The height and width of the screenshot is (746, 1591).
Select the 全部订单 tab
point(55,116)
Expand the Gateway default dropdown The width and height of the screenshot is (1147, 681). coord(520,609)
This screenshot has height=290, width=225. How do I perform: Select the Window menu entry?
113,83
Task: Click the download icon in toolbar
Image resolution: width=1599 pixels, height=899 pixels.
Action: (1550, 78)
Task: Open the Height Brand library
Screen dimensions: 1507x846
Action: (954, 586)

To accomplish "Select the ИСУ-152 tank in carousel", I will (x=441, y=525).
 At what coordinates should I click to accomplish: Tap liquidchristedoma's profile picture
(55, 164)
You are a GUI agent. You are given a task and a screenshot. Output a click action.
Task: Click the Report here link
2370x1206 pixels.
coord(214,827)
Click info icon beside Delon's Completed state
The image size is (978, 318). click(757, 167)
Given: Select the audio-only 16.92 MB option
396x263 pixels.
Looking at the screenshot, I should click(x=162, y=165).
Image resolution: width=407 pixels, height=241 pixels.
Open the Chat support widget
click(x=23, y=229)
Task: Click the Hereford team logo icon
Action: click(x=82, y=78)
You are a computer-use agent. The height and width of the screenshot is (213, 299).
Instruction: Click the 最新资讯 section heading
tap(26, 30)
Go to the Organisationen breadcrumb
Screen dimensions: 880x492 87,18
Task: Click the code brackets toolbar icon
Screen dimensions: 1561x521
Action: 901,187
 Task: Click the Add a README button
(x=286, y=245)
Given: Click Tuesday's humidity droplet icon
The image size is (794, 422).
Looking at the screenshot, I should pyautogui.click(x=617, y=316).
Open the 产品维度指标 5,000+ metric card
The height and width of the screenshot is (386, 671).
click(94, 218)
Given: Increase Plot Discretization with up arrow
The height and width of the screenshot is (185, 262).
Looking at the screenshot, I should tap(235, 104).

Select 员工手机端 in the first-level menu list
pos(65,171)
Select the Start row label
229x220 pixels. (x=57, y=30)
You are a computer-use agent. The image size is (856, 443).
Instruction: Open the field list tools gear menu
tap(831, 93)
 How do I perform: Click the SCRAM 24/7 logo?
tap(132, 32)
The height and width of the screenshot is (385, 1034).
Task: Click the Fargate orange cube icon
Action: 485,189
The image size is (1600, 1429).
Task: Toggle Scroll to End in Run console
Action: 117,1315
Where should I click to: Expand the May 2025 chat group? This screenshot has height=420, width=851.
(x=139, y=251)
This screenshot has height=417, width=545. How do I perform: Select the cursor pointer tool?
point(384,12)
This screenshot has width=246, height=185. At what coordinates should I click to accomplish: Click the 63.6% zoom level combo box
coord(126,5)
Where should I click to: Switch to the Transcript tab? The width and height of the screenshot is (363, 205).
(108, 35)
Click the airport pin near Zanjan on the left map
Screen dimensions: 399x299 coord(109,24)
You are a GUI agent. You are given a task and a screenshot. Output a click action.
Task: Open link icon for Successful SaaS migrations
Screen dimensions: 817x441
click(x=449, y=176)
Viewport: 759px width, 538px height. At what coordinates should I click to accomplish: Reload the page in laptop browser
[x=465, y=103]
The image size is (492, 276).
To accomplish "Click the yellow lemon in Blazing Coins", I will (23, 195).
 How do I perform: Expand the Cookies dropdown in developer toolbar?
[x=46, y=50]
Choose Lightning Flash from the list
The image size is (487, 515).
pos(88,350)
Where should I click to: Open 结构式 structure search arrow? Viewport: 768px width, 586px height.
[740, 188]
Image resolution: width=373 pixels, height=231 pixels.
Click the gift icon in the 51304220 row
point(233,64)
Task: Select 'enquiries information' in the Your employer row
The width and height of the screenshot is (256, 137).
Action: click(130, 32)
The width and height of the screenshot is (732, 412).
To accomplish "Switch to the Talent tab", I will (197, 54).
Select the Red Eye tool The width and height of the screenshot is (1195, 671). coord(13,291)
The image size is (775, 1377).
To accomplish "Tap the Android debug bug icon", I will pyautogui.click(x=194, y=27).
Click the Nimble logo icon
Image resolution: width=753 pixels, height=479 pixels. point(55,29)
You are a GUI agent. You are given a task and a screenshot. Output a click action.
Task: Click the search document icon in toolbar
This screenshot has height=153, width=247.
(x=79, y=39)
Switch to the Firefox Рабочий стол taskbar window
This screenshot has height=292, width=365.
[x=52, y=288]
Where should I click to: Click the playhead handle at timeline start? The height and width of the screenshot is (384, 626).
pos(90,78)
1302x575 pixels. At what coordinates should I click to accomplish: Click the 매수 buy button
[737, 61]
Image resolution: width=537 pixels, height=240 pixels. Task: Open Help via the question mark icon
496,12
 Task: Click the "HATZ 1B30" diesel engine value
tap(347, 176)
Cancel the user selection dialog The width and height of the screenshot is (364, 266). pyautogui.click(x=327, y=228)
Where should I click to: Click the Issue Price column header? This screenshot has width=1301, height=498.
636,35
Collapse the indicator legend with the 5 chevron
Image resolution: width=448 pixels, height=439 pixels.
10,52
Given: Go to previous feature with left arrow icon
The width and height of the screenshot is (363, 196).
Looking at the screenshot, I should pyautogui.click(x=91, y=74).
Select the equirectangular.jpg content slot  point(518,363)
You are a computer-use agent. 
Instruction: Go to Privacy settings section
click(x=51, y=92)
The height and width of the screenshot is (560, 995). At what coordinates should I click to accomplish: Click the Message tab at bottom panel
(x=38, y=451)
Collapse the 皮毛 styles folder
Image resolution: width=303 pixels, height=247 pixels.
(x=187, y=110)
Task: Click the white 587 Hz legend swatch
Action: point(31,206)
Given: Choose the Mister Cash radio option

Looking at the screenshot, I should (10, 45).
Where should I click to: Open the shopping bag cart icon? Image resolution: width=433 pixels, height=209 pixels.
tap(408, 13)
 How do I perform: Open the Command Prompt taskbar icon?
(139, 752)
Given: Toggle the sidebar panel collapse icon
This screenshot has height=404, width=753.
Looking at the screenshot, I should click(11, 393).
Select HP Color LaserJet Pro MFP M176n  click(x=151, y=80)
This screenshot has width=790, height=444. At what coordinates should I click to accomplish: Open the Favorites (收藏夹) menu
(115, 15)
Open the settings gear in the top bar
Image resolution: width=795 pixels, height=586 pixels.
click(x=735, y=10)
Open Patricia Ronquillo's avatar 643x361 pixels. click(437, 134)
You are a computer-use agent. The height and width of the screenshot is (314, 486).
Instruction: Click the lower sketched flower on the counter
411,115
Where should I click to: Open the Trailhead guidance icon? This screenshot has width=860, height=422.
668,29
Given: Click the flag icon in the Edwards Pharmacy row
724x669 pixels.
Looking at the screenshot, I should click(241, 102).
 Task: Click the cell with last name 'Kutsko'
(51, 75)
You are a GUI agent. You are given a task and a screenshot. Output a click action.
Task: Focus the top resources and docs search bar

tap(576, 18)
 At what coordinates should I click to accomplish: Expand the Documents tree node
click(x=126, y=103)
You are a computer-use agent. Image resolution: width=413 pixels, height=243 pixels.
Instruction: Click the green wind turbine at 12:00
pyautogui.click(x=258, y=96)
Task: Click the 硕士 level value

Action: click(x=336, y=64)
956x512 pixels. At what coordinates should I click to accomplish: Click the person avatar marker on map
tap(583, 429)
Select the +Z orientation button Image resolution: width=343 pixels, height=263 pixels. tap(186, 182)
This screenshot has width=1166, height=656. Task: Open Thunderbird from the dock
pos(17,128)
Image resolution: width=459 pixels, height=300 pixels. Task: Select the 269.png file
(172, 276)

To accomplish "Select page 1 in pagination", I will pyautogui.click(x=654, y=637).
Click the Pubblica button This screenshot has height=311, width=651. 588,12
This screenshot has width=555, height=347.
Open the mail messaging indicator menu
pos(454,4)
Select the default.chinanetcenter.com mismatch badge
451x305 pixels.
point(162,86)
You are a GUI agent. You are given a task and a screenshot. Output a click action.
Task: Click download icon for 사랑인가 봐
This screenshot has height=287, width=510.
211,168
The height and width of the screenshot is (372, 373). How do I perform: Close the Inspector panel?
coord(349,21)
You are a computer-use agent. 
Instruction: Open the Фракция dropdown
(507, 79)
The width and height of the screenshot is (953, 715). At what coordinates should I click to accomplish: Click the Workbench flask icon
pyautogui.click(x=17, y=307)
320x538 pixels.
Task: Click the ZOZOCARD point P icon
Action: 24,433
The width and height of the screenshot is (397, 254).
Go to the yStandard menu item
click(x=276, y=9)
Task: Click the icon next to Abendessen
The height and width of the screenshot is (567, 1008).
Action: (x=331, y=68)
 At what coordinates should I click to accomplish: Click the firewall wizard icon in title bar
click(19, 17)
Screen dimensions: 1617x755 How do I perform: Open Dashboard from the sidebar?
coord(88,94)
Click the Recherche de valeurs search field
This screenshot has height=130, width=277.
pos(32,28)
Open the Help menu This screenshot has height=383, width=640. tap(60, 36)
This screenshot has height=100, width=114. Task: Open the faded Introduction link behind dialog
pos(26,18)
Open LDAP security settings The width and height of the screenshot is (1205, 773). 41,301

++++++

_WHAT YOU ARE ASKED TO DO_: Could you change "Command Prompt" to "Terminal" in the lines between the line holding "How do I perform: Open the" and the line holding "click(x=735, y=10)", inclusive, and give only those lines back with nothing else altered?

_SOLVED PROBLEM_:
 How do I perform: Open the Terminal taskbar icon?
(139, 752)
Given: Toggle the sidebar panel collapse icon
This screenshot has height=404, width=753.
Looking at the screenshot, I should click(11, 393).
Select HP Color LaserJet Pro MFP M176n  click(x=151, y=80)
This screenshot has width=790, height=444. At what coordinates should I click to accomplish: Open the Favorites (收藏夹) menu
(115, 15)
Open the settings gear in the top bar
Image resolution: width=795 pixels, height=586 pixels.
click(x=735, y=10)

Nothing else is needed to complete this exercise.